Dataset entries:
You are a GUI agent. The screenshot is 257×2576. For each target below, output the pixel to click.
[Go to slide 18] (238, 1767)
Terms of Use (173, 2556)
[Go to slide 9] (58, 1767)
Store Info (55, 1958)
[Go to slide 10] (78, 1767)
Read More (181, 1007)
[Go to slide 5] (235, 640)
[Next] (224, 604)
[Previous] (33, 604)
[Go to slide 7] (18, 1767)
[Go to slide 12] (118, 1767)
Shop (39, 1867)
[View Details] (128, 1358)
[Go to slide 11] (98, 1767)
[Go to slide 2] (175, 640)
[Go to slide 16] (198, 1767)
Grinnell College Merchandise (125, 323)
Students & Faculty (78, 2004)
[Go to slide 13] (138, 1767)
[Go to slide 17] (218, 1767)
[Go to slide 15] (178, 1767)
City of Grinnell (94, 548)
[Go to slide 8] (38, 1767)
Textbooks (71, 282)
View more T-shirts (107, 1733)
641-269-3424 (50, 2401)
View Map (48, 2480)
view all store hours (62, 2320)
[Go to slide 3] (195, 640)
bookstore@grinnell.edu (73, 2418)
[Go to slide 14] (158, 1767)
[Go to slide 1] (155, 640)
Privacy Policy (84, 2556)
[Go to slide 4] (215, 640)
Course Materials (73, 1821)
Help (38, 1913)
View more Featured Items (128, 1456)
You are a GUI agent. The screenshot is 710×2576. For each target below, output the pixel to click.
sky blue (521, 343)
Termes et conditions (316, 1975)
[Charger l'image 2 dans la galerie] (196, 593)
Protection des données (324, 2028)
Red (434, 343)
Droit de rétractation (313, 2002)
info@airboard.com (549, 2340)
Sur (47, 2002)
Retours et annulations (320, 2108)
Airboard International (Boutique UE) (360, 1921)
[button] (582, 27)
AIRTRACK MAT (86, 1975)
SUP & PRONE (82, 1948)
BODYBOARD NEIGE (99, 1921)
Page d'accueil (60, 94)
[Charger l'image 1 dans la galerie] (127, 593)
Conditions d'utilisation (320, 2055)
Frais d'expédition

**WHAT THE EXERCISE ASKS**
Look through the entries and give the number of lines containing the word "target". Add nothing else.

**SOLVED PROBLEM**
2